▸ DOCUMENT PASSAGE
##############################

I have found on many other Forum Discussions that many choose to pursue Buddha because they have found a Spiritual Path that does not include God. That in itself shows how far man has clouded the meanings of the original teachings of Buddha.

It will be an interesting future as the meanings are made apparent.

Regards Tony
 
Sep 2012
306
Panama
#3
...a Spiritual Path that does not include God...
A quick search on Ocean's Buddhist texts turns up no mention of 'capital G' God and just one passing conjecture of something like "even if I were a god...".

Just the same this does not necessarily mean that they're atheists. imho it's not that hard to understand why the Buddha was listed w/ the other major Messengers as their commitment to the spiritual realm is undeniably profound. As one former Buddhist Baha'i said "we never mentioned submission to God because it was always understood as obvious."

My take is that the Sacred Texts make it clear that the Almighty is so far above our mention that anything we say becomes as base as blasphemy. In that tone I have to respect the Buddhist choice of simply not going there in the first place.
 
Sep 2010
4,424
Normanton Far North Queensland
#4
My take is that the Sacred Texts make it clear that the Almighty is so far above our mention that anything we say becomes as base as blasphemy. In that tone I have to respect the Buddhist choice of simply not going there in the first place.
It is reasonable and Scriptual to take that position.

##############################

▸ SUPPLIED MATERIAL
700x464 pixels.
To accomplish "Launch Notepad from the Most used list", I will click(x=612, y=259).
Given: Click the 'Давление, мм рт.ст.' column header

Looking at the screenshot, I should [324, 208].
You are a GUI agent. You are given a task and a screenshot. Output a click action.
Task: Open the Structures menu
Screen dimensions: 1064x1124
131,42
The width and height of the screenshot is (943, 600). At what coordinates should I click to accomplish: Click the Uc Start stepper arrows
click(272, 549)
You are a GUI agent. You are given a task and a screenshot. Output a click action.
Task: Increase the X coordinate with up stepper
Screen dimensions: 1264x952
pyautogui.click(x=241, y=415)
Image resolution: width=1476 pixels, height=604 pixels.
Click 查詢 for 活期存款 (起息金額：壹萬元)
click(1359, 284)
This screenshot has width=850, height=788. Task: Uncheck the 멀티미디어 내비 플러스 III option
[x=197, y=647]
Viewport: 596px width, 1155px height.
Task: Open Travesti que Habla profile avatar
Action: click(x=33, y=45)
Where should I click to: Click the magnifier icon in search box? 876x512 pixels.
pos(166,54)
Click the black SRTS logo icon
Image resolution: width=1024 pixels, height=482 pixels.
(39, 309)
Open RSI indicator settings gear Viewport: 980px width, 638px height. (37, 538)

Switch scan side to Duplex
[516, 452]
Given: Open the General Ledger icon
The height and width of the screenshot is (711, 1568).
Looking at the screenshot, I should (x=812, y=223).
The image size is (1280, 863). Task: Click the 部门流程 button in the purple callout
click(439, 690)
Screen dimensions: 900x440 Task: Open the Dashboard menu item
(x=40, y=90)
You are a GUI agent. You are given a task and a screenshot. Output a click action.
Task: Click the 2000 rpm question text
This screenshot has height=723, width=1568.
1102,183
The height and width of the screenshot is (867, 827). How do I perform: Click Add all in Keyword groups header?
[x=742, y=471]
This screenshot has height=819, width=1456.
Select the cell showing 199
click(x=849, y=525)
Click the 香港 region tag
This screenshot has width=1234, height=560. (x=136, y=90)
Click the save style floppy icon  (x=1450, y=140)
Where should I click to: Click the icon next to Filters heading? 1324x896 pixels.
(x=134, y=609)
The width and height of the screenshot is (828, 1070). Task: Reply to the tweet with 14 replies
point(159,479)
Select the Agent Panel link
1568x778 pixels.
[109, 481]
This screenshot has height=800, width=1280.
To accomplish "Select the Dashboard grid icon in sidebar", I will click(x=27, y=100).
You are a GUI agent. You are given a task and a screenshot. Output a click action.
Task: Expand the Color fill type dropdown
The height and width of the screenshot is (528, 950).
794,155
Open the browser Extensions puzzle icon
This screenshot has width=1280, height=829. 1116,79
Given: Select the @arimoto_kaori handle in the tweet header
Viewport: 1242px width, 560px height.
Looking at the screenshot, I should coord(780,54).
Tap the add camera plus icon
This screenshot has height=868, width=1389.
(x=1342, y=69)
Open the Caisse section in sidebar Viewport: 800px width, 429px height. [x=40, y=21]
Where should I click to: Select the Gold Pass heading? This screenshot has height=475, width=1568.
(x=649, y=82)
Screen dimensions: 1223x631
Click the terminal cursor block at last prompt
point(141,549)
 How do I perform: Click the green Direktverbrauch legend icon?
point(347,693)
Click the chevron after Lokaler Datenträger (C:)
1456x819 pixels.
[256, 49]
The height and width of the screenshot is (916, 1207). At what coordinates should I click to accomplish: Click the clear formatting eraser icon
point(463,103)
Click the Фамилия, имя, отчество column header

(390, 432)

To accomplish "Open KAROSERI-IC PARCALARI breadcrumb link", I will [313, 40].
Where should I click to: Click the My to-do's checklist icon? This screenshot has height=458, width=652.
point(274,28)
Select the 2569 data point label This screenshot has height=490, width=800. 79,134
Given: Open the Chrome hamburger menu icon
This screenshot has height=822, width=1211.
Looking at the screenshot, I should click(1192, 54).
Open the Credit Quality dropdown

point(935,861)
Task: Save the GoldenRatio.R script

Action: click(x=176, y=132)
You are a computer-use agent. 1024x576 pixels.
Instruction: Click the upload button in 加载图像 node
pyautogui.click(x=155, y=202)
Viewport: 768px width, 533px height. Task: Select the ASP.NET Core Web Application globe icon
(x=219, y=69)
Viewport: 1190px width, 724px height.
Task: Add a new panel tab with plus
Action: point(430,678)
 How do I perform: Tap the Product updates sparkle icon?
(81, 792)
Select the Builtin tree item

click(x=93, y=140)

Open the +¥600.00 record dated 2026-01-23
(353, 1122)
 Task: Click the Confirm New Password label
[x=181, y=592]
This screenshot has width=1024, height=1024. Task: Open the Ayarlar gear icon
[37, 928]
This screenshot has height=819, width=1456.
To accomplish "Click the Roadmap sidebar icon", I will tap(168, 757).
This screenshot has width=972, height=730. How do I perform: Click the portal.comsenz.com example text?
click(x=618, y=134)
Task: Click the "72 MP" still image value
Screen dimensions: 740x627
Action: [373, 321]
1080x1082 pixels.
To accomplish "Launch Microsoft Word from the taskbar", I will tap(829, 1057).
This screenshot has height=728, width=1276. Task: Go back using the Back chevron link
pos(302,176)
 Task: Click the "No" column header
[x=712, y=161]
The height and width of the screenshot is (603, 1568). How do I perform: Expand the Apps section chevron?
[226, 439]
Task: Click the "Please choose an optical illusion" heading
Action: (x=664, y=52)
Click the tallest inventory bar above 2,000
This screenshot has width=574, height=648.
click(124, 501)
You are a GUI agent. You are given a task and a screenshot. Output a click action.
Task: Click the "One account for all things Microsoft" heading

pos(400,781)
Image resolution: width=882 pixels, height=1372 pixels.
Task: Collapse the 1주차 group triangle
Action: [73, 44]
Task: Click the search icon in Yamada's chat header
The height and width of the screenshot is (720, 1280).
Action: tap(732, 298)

##############################

▸ STATED GOAL A
Write out the part of the forum posts starting at "I have found" and ending at "not include God...".
▸ STATED GOAL B
Convert the records into a numbered list, starting at the line that contains "This screenshot has height=728, width=1276." and ending at the last line of the records, with blank lines left out.
The forum posts and the records were taken from separate, unrelated sources.

▸ TASK ANSWER A
I have found on many other Forum Discussions that many choose to pursue Buddha because they have found a Spiritual Path that does not include God. That in itself shows how far man has clouded the meanings of the original teachings of Buddha.

It will be an interesting future as the meanings are made apparent.

Regards Tony
 
Sep 2012
306
Panama
#3
...a Spiritual Path that does not include God...

▸ TASK ANSWER B
1. This screenshot has height=728, width=1276. Task: Go back using the Back chevron link
2. pos(302,176)
3.  Task: Click the "No" column header
4. [x=712, y=161]
5. The height and width of the screenshot is (603, 1568). How do I perform: Expand the Apps section chevron?
6. [226, 439]
7. Task: Click the "Please choose an optical illusion" heading
8. Action: (x=664, y=52)
9. Click the tallest inventory bar above 2,000
10. This screenshot has width=574, height=648.
11. click(124, 501)
12. You are a GUI agent. You are given a task and a screenshot. Output a click action.
13. Task: Click the "One account for all things Microsoft" heading
14. pos(400,781)
15. Image resolution: width=882 pixels, height=1372 pixels.
16. Task: Collapse the 1주차 group triangle
17. Action: [73, 44]
18. Task: Click the search icon in Yamada's chat header
19. The height and width of the screenshot is (720, 1280).
20. Action: tap(732, 298)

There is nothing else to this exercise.